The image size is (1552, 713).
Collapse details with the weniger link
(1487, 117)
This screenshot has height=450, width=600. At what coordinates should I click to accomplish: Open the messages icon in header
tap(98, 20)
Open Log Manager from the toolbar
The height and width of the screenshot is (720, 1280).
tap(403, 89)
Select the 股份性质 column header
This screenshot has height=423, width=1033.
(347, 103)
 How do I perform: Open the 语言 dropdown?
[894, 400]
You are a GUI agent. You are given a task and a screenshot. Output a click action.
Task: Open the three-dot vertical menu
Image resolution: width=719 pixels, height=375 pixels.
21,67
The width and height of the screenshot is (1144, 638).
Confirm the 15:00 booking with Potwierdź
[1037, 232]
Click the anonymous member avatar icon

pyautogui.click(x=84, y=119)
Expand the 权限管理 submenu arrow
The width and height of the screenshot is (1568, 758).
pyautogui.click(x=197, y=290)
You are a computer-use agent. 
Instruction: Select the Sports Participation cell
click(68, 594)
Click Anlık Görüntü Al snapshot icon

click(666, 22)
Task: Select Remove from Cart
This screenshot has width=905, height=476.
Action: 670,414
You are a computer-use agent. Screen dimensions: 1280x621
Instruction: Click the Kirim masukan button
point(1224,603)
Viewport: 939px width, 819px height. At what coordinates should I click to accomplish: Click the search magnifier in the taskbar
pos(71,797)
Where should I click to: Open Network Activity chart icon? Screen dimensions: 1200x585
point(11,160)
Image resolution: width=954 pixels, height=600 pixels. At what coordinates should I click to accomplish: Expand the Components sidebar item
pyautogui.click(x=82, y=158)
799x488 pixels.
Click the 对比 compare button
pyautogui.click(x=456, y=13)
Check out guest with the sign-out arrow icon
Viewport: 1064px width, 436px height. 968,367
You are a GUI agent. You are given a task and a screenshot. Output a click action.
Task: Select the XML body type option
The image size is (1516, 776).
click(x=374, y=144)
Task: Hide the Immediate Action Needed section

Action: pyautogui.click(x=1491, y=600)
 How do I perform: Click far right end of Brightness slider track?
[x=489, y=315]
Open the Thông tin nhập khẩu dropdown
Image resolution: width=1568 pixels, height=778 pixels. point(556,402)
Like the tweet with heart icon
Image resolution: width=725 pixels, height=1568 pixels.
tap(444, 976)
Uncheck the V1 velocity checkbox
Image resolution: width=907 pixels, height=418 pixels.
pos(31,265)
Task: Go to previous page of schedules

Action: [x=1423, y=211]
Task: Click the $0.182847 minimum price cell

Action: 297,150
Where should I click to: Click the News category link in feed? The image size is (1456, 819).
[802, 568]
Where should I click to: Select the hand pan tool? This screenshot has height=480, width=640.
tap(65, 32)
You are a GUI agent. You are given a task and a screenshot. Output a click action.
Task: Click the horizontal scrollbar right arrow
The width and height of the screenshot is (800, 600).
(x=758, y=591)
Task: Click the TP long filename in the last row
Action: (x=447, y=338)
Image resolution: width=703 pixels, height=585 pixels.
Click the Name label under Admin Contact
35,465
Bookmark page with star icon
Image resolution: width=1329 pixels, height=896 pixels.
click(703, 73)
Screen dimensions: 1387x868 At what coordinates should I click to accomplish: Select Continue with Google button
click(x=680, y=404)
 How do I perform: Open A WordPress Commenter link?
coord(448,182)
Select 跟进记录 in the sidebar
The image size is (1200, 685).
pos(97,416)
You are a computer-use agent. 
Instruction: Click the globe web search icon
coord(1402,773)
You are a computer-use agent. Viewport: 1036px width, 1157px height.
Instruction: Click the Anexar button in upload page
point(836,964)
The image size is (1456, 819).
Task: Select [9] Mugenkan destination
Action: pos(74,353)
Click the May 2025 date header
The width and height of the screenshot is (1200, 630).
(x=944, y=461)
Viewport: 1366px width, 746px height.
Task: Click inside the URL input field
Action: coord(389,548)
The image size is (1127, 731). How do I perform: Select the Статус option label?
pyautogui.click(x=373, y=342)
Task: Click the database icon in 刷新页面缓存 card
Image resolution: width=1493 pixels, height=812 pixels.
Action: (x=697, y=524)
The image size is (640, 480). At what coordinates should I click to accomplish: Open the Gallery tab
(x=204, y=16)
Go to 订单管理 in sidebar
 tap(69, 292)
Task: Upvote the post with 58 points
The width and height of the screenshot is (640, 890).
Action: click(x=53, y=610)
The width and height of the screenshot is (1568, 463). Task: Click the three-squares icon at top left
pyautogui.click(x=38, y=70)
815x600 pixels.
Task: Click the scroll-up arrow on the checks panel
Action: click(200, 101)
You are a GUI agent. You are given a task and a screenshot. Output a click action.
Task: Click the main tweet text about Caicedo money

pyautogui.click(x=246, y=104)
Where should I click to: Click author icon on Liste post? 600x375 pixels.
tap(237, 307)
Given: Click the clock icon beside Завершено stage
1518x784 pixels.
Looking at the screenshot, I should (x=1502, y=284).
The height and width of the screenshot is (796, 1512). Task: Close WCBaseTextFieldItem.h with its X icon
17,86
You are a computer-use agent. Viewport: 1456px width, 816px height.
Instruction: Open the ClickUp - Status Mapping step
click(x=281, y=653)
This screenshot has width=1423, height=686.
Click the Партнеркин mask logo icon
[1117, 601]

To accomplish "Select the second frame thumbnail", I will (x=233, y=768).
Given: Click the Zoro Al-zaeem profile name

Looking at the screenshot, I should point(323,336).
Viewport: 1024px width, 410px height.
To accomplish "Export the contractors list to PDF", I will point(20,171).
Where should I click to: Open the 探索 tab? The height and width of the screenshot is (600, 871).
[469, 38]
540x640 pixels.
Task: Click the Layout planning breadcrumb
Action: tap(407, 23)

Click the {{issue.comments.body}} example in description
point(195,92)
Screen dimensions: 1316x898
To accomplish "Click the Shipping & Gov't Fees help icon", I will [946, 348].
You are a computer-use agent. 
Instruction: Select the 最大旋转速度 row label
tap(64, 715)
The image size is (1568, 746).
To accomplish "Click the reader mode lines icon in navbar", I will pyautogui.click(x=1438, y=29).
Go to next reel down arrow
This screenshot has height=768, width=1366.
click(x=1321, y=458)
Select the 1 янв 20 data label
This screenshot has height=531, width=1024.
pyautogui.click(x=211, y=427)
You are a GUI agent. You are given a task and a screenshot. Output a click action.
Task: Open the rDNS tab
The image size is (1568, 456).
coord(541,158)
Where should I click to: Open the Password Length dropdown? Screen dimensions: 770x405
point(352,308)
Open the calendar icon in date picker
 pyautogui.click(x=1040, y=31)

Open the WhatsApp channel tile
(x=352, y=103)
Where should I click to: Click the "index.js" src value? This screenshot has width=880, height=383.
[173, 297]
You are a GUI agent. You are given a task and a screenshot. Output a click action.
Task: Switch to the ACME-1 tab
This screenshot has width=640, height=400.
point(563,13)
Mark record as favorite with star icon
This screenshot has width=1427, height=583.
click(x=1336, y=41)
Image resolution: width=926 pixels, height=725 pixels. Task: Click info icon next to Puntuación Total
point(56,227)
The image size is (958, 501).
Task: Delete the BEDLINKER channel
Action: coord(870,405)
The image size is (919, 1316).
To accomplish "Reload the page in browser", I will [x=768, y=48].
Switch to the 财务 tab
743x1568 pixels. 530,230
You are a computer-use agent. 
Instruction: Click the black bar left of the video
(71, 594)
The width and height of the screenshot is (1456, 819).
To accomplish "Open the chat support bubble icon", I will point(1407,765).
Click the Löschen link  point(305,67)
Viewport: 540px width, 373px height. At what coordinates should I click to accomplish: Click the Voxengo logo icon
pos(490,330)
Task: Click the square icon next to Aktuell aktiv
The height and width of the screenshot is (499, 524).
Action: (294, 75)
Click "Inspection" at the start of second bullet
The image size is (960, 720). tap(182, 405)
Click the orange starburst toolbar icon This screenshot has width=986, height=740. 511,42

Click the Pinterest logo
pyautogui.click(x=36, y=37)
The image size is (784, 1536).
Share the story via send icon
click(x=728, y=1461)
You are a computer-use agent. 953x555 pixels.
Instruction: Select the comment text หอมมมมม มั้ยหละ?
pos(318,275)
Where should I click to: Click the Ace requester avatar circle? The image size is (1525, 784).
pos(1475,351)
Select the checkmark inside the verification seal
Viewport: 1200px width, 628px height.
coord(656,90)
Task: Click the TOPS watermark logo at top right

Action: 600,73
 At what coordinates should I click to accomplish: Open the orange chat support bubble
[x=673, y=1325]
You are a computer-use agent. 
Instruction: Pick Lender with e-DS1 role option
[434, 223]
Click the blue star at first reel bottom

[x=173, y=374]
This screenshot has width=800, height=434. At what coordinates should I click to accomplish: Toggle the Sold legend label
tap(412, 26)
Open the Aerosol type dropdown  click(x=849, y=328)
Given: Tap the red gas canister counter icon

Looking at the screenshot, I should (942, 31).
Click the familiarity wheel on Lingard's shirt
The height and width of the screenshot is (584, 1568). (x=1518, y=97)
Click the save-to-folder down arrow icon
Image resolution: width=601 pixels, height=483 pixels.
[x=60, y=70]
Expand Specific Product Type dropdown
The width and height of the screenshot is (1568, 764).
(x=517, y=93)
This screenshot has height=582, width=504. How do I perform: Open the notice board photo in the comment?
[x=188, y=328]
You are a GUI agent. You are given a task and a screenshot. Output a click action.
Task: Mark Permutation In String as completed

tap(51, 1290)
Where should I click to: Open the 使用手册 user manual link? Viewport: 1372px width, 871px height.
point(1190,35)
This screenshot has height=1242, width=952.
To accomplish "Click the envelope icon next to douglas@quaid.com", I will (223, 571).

------------------------------------

» Exercise instructions
Please lay out everything in the listing from the line containing "Where should I click to: Select" down to the line containing "click(x=680, y=404)", both included, as a Markdown table with the columns Row and Line, skipping any blank lines.

» Exercise answer
| Row | Line |
|---|---|
| 1 | Where should I click to: Select the hand pan tool? This screenshot has height=480, width=640. |
| 2 | tap(65, 32) |
| 3 | You are a GUI agent. You are given a task and a screenshot. Output a click action. |
| 4 | Task: Click the horizontal scrollbar right arrow |
| 5 | The width and height of the screenshot is (800, 600). |
| 6 | (x=758, y=591) |
| 7 | Task: Click the TP long filename in the last row |
| 8 | Action: (x=447, y=338) |
| 9 | Image resolution: width=703 pixels, height=585 pixels. |
| 10 | Click the Name label under Admin Contact |
| 11 | 35,465 |
| 12 | Bookmark page with star icon |
| 13 | Image resolution: width=1329 pixels, height=896 pixels. |
| 14 | click(703, 73) |
| 15 | Screen dimensions: 1387x868 At what coordinates should I click to accomplish: Select Continue with Google button |
| 16 | click(x=680, y=404) |